Declarative vs Imperative
| Approach | Description | Examples | You specify |
|---|---|---|---|
| Declarative | Describe the desired end state | Terraform, CloudFormation, Pulumi | What you want |
| Imperative | Describe the sequence of steps to get there | Ansible, Chef, Puppet scripts | How to get there |
Declarative IaC is preferred for provisioning cloud resources because the tool handles idempotency — run `terraform apply` ten times and you get the same result. Imperative tools shine for configuration management (installing packages, configuring services on existing servers).
Terraform Core Concepts
# Configure the AWS provider
terraform {
required_providers {
aws = {
source = "hashicorp/aws"
version = "~> 5.0"
}
}
# Remote state in S3 with DynamoDB locking
backend "s3" {
bucket = "my-tf-state"
key = "prod/main.tfstate"
region = "us-east-1"
dynamodb_table = "tf-state-lock"
encrypt = true
}
}
# Variables for reusability
variable "environment" {
type = string
default = "production"
}
# Data source: look up existing resources
data "aws_vpc" "main" {
tags = { Name = "main-vpc" }
}
# Resource: define what to create
resource "aws_security_group" "api" {
name = "${var.environment}-api-sg"
vpc_id = data.aws_vpc.main.id
ingress {
from_port = 443
to_port = 443
protocol = "tcp"
cidr_blocks = ["0.0.0.0/0"]
}
}
# Output: expose values for other modules
output "api_sg_id" {
value = aws_security_group.api.id
}Terraform Workflow
State Management
Terraform's state file (`terraform.tfstate`) tracks which real cloud resources correspond to which declared resources. It must be stored in a remote backend (S3, GCS, Terraform Cloud) and protected with state locking (DynamoDB table in AWS) to prevent concurrent modifications from corrupting it. The state file may contain sensitive values — enable server-side encryption and restrict access via IAM.

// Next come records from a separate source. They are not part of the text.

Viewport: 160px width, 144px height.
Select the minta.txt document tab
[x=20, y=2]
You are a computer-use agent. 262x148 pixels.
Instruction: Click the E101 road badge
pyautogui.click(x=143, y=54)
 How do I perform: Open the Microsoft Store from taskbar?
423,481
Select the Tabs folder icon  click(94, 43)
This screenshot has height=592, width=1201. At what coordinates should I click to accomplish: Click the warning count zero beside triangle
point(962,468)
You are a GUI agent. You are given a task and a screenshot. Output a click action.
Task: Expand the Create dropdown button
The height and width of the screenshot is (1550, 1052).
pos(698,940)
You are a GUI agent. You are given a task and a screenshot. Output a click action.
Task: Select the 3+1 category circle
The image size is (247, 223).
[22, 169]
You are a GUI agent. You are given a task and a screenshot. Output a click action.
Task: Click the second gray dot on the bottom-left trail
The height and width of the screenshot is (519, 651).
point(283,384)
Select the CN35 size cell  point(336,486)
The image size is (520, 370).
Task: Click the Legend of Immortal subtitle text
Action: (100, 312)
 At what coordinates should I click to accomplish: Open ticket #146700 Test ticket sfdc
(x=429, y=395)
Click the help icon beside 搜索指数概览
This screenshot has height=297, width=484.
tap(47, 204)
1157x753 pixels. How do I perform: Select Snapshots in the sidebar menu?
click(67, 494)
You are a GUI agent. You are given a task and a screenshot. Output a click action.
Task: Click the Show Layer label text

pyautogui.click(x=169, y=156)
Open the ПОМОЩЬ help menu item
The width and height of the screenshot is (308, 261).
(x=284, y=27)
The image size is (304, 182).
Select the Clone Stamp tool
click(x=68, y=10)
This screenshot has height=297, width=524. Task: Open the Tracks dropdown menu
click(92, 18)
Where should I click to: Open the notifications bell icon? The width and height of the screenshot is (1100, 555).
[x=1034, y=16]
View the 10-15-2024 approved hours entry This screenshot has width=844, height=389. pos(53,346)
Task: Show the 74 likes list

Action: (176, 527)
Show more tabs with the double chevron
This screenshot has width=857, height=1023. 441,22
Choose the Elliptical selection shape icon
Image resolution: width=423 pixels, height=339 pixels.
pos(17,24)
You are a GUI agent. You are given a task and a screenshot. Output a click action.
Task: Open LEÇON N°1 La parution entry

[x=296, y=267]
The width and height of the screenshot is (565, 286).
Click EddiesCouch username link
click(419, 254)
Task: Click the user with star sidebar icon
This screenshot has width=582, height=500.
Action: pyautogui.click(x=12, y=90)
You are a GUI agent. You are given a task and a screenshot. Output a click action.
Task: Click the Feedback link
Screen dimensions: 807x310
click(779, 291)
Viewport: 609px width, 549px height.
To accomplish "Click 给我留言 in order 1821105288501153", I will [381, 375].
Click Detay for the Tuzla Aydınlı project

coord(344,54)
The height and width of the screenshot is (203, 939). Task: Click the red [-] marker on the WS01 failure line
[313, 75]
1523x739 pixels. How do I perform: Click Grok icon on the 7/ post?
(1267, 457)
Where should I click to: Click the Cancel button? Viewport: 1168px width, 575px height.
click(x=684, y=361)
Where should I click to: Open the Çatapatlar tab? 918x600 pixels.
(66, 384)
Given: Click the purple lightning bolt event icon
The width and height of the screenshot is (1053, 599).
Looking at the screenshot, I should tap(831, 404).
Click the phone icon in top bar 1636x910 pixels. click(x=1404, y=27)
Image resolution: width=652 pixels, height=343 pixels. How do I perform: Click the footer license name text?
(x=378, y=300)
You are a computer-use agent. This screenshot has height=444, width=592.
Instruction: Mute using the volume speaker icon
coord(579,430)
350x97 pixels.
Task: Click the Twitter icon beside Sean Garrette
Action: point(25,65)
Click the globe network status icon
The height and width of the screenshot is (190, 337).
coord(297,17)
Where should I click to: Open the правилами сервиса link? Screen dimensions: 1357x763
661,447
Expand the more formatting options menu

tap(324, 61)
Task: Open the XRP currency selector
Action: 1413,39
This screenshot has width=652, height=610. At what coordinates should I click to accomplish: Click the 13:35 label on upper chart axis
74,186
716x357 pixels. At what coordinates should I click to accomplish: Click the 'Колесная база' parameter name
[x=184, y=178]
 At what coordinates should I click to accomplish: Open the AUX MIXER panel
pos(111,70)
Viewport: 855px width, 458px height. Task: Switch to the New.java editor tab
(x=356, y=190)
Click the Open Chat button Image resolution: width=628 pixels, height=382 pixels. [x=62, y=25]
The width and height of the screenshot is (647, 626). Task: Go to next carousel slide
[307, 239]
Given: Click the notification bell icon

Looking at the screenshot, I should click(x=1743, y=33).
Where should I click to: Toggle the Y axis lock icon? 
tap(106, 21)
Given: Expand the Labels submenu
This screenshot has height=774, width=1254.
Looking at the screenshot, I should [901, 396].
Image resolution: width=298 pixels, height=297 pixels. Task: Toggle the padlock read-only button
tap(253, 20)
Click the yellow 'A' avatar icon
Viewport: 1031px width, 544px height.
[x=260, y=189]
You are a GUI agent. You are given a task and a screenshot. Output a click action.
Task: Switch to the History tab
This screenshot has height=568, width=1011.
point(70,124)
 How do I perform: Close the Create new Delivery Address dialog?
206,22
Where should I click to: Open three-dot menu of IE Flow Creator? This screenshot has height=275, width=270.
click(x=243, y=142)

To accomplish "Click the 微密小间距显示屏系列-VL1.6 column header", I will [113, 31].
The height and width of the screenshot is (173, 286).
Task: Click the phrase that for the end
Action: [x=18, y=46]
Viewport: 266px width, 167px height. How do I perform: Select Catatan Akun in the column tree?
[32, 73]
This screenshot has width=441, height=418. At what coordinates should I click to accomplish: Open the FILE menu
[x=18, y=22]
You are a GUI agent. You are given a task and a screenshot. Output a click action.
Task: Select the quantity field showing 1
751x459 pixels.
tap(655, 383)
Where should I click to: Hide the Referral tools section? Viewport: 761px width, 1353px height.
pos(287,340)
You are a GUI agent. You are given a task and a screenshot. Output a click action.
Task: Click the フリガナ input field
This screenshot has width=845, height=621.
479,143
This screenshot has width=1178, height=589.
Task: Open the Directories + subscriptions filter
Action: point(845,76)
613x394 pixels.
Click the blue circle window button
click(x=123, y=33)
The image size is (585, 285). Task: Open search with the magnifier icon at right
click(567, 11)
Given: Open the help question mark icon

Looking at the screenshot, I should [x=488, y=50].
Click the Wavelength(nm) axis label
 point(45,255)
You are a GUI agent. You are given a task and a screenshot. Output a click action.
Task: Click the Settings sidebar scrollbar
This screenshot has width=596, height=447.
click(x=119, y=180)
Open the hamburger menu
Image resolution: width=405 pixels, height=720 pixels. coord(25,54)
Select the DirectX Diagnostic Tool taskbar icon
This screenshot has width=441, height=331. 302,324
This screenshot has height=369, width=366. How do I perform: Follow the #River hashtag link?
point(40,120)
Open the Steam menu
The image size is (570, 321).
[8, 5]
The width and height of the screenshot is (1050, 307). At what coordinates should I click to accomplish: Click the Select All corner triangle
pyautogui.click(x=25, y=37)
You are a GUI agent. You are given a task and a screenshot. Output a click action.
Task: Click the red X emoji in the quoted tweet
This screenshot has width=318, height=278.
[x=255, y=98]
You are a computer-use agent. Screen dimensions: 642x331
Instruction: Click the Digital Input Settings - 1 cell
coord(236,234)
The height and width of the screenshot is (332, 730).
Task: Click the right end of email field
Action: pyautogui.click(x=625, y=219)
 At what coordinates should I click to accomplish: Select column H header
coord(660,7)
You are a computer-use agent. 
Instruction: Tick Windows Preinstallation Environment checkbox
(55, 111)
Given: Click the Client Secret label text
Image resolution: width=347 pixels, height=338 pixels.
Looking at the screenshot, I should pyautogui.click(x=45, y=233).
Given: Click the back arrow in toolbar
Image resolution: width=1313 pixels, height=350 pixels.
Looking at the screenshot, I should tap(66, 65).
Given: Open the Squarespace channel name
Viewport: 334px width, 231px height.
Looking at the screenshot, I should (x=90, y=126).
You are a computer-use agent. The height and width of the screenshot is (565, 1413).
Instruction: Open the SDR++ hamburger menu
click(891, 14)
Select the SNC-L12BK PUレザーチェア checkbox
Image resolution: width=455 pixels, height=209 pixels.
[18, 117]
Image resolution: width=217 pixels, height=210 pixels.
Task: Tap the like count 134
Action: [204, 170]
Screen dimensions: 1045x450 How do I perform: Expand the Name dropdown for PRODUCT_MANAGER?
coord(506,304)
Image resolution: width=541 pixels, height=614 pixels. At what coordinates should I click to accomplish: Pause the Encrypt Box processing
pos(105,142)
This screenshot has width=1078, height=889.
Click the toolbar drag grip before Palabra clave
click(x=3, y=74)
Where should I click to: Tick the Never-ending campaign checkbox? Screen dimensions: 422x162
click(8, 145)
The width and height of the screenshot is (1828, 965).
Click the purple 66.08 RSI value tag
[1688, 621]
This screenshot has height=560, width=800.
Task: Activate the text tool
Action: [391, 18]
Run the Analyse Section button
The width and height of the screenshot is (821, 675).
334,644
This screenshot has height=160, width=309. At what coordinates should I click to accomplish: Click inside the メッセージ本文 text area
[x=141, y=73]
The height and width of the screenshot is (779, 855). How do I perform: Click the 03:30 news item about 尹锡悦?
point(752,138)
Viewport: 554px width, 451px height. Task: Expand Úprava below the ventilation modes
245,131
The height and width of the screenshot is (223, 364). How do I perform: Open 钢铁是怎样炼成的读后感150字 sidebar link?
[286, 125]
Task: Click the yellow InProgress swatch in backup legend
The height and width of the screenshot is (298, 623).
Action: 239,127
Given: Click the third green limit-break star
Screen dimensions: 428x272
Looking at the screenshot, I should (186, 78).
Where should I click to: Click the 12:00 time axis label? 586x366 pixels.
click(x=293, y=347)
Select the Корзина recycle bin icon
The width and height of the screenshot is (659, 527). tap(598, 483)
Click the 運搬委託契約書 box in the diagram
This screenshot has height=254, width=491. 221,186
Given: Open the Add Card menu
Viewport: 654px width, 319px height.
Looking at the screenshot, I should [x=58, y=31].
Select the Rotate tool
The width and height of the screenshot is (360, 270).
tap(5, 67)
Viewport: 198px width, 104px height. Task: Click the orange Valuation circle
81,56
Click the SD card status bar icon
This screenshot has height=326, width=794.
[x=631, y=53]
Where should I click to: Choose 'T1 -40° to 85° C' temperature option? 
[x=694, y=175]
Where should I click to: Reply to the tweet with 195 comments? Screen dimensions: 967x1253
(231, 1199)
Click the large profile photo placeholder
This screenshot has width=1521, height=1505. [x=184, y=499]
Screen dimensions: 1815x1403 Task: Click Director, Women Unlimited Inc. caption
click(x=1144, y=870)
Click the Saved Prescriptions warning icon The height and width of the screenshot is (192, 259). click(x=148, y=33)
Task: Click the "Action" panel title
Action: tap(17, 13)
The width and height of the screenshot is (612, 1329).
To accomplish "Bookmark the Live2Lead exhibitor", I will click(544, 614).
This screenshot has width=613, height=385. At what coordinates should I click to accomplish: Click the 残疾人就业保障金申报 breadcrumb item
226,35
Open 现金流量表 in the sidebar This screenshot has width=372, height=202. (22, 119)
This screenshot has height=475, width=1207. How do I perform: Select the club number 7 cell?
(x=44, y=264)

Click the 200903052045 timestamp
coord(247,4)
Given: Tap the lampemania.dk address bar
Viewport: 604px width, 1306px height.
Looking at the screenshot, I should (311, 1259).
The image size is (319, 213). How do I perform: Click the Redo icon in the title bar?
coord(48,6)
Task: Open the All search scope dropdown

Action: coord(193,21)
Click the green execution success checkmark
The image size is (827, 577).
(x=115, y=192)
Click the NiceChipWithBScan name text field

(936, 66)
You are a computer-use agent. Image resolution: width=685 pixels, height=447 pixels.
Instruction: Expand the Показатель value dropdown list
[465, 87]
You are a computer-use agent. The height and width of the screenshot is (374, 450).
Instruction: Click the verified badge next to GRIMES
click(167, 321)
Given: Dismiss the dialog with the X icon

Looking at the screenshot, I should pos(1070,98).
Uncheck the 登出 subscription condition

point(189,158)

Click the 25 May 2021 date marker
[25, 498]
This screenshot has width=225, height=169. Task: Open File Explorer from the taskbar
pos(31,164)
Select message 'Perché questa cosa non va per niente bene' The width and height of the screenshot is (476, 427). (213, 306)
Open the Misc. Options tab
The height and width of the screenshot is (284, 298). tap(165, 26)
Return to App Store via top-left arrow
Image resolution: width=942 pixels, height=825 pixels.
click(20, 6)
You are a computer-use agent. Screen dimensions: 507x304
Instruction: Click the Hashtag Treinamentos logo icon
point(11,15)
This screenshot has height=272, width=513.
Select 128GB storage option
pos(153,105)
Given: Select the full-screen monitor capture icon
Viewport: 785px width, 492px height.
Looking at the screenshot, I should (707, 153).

Never edit the state file manually
Manual edits to `terraform.tfstate` can corrupt your infrastructure mapping. Use `terraform state mv` to rename resources, `terraform import` to bring existing resources under management, and `terraform state rm` to remove resources from tracking without destroying them.
Drift Detection
Drift occurs when someone changes a resource outside of Terraform (e.g., manually adjusting a security group rule in the AWS console). Running `terraform plan` in CI on a schedule (or before every apply) detects drift by comparing live infrastructure against the state file. Some teams use Terraform Sentinel or OPA (Open Policy Agent) policies to enforce governance rules (e.g., 'all S3 buckets must have encryption enabled') in the plan phase.
Interview Tip
Interviewers from platform/SRE roles often ask about IaC. Key points to hit: (1) store state remotely with locking, (2) never commit secrets — use environment variables or a secrets manager, (3) modularize Terraform with reusable modules (e.g., a 'vpc' module, an 'rds' module), (4) run `terraform plan` in CI and require plan review before apply, (5) tag all resources for cost attribution.